Young British Poets in The Manhattan Review

An interesting, varied and substantial biannual publication, The Manhattan Review has long been featuring exciting work by leading American, British and international poets alike, from John Burnside to D Nurkse, Pascale Petit to Les Murray, Ruth Fainlight to David Constantine, George Szirtes to Penelope Shuttle, and of course the late, great Peter Redgrove, who remained a regular contributor until his passing.

But of special interest in the latest issue, as well as work by Tim Liardet, John Kinsella, Polish poet Julia Hartwig and a number of those listed above, is an important feature – something of a welcome, occasional aspect of the publication, taking stock of trends and developments in contemporary poetry across the globe – in this instance, ‘Seventeen Young British Poets’, edited and introduced by Todd Swift.

As a successful editor – having put together Poetry Nation and 101 Poets Against the War, both of which featured a broad, eclectic sweep of established and emerging poets, as well as the Life Lines: Poets for Oxfam recordings – Swift’s selection is a thoughtful one, and his understanding of British poetry as a partial outsider (a Canadian living in London, both British and North American influences are much in evidence in his own poetic sensibility and attitudes) makes his introduction and its justifications an intelligently written and largely convincing read.
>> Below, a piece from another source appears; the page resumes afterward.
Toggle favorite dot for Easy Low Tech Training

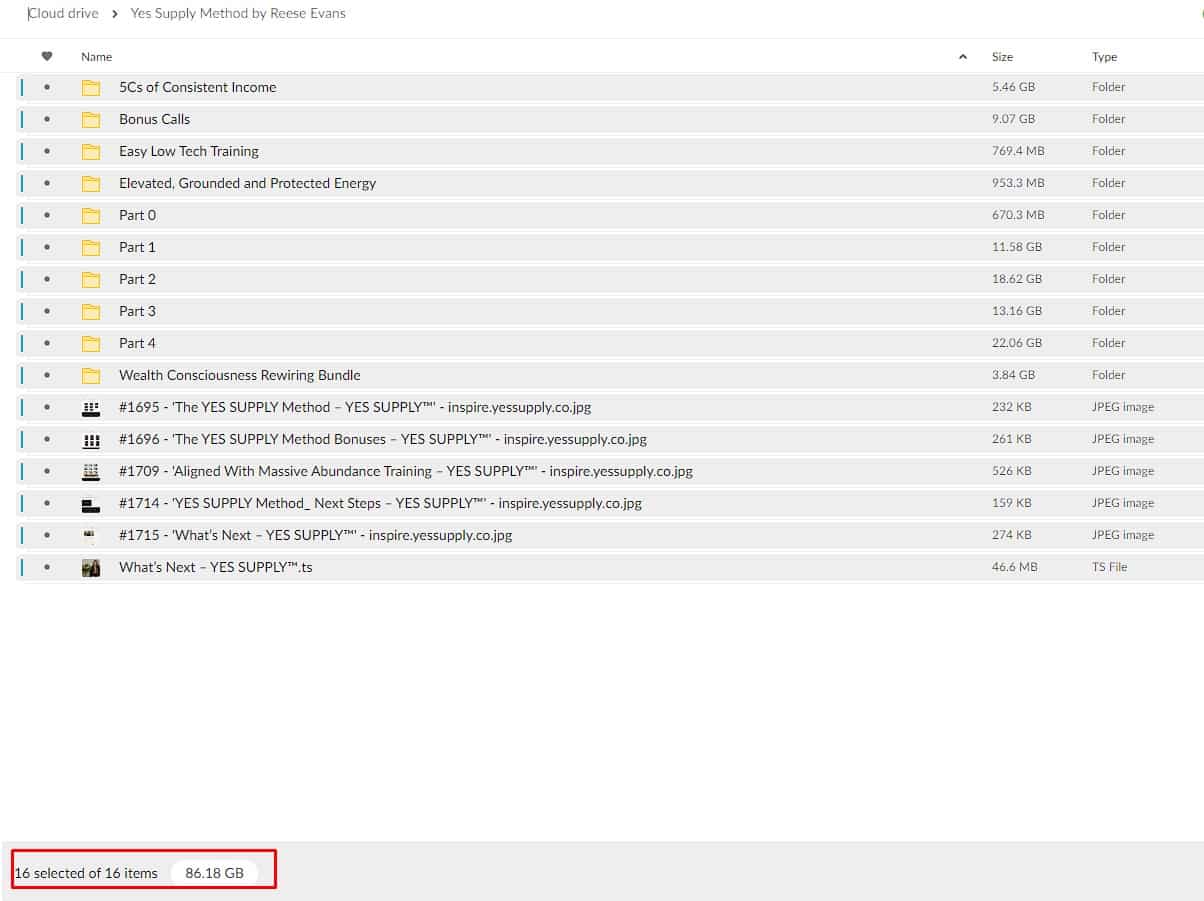click(x=47, y=152)
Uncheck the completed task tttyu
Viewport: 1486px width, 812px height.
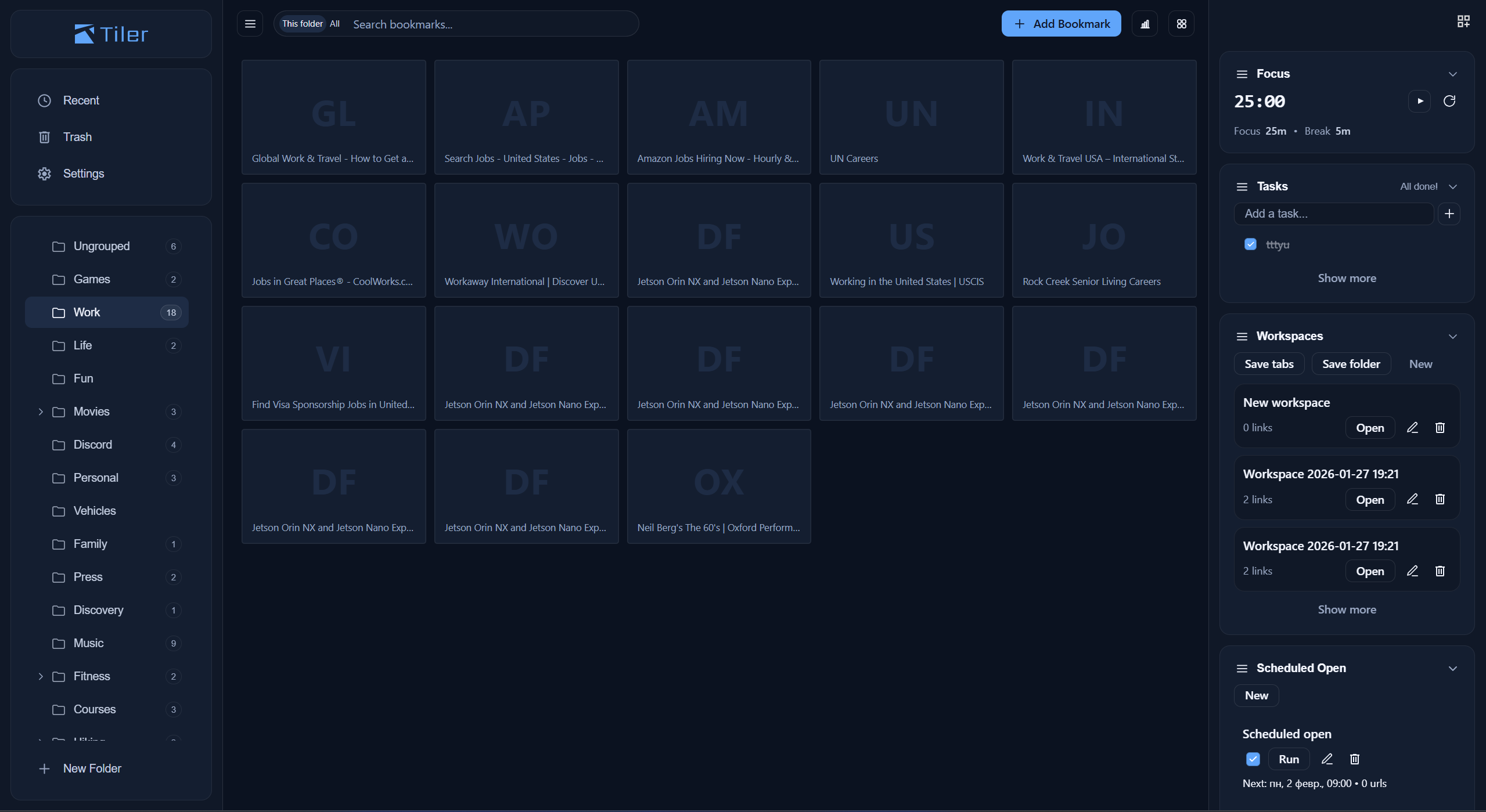1250,244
The seventeen poets featured, then, are a selection of those which both Swift and co-selector Philip Fried (longstanding editor of The Manhattan Review) suggest are currently most successfully drawing from, developing upon, and in rich conversation with the complex poetic ‘schools’ that precede them, most obviously the British lyric tradition (whose current talented practitioners, as Swift notes, include Sean O’Brien, Don Paterson, Roddy Lumsden, George Szirtes, and Hugo Williams) and the more modernist-influenced British avant-garde, whose linguistically interrogative approach is perhaps best exemplified in the work of J.H. Prynne.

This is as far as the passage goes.